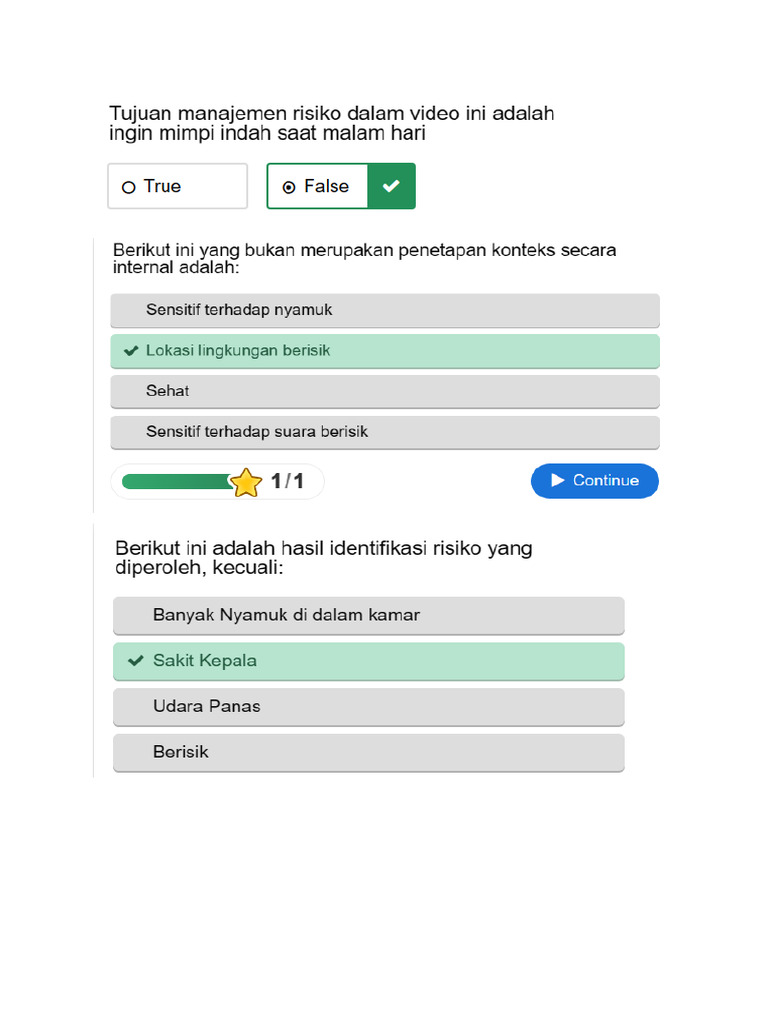Choose the 'Sehat' answer option
The image size is (768, 1024).
pos(385,391)
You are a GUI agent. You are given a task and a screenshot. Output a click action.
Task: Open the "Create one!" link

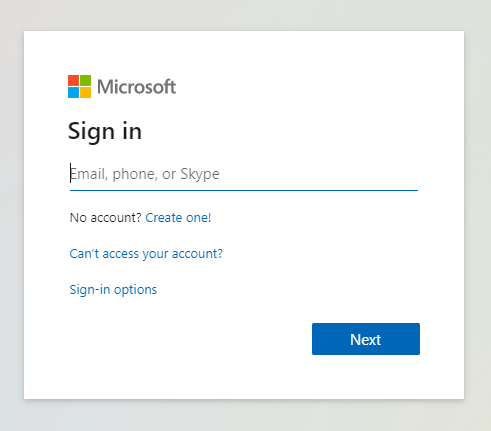[178, 218]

++++++++++++++++++++

▶ WORK ITEM: What is needed here is an exact copy of the lines from the line containing "You are a GUI" through the end of the records, with every picture left out.

▶ TASK OUTPUT:
You are a GUI agent. You are given a task and a screenshot. Output a click action.
Task: Open the "Create one!" link

[178, 218]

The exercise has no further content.